**Work task 1:** According to the passage about running late to class, why should a late student enter Kane Hall by the back door? Answer in one to three sentences.
**Work task 2:** Write the next part of the passage about a student on the way to Professor Megan Ming Francis's class, starting right after its final sentence.

**Passage provided:**
I need to go to bed sooner. My roommate took my last Red Bull, so I’m stopping at Suzzallo for coffee before class. When you’re running late for a lecture in Kane Hall, you should always go through the back door. Otherwise you have to walk right by the professor.
That’s the mistake I made on the first day of Introduction to American Politics, the class I’m headed to now. I was five minutes late and I walked through the front door, right past Professor Megan Ming Francis. “If you don’t want to be here,” Professor Francis said as she looked down at her computer, “feel free to drop the class. There are plenty of people who would love to take your place.” I‘m still not sure if she was talking about me.
I’d heard a lot of good stuff about Professor Francis. “Tough, but really fun,” my friend said. I follow her on Twitter and saw that she’s a fellow at the Thurgood Marshall Institute, which is part of the NAACP Legal Defense Fund. I’m thinking about law school, so it will be great to know her. And I don’t just want a letter of rec, I really want to learn this stuff. But a letter of rec would be great.

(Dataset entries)
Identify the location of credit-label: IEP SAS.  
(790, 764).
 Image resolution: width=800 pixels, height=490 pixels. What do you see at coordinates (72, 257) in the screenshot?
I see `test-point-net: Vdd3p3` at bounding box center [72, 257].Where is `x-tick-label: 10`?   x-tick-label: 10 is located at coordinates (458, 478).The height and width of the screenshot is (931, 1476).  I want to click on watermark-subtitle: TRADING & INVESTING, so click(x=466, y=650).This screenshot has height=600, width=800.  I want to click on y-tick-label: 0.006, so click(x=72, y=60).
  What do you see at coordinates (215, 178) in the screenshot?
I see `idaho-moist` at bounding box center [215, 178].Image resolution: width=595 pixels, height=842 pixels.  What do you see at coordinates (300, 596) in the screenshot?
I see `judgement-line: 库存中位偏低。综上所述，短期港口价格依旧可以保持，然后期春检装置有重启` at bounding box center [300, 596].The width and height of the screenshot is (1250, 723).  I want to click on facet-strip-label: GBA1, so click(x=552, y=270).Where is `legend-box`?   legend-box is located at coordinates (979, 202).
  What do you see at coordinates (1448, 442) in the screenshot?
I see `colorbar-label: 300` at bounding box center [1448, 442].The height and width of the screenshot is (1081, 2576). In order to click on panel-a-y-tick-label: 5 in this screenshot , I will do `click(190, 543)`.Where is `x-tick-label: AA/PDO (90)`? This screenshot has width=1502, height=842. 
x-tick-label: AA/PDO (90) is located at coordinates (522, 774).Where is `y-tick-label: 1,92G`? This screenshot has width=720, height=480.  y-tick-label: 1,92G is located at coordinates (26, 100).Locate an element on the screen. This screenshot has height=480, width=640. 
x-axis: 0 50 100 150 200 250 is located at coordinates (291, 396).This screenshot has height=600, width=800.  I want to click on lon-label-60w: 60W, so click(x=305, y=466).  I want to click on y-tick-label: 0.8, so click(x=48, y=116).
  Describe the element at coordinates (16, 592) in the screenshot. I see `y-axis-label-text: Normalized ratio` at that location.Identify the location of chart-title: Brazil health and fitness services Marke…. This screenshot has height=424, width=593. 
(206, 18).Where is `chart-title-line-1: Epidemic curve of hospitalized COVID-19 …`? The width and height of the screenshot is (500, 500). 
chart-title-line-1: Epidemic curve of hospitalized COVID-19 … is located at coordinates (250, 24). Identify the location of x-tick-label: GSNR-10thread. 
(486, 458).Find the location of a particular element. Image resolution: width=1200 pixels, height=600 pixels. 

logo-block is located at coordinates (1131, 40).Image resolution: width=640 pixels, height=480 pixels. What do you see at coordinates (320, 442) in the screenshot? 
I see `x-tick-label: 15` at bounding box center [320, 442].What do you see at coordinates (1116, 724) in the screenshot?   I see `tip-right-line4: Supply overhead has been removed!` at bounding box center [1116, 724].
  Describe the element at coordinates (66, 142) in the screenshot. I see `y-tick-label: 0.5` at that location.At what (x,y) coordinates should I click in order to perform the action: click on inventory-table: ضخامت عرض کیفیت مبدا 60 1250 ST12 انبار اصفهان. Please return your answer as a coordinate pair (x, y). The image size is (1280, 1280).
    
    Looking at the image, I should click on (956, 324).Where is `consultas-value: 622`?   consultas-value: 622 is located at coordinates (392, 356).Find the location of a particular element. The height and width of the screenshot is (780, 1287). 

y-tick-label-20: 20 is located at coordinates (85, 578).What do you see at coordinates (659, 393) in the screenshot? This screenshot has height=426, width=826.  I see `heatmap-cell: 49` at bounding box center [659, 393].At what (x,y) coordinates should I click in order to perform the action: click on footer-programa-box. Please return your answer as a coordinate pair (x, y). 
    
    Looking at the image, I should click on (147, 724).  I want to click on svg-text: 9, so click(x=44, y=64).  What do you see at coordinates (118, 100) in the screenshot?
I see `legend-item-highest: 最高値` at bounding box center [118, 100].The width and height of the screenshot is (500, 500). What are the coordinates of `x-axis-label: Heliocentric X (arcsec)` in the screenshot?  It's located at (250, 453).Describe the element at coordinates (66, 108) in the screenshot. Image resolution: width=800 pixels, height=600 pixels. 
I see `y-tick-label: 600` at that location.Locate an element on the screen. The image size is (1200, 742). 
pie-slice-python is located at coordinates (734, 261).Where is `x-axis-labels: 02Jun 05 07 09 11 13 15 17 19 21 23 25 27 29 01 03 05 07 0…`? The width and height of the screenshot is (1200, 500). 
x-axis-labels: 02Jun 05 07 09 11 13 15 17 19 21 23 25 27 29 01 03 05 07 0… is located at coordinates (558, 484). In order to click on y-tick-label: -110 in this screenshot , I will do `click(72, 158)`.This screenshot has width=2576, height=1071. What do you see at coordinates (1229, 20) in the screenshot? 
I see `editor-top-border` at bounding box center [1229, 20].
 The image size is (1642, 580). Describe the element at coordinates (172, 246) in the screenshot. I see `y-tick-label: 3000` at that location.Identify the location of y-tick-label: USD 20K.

**Answer area 1:** Entering by the back door means you don't have to walk right past the professor. The writer made that mistake on the first day of Introduction to American Politics, coming in five minutes late through the front door and walking right past Professor Megan Ming Francis.

**Answer area 2:**
OK, here we are—Kane 210. I’m slipping in the back door. Today we’re talking about “I’ve Been to the Mountaintop,” the speech Martin Luther King gave the day before he was killed. We were supposed to read it, but I listened to it on YouTube. This is my favorite line: “All we say to America is, ‘Be true to what you said on paper.’” This class is about what America said on paper, what America promised. And MLK says that the promise hasn’t been kept.
It’s funny to see the way Professor Francis teaches this stuff compared to how MLK talks about it. He’s slow and steady with dramatic pauses. She moves around and waves her hands and talks fast.
This is our second day on the Civil Rights era. Professor Francis, who is half-Black and half-Chinese, is telling us why the court cases from that time period are so important. “Do y’all see me? It’s possible for me to be your professor because of the legal precedent laid down in cases like Brown v. Board of Education.”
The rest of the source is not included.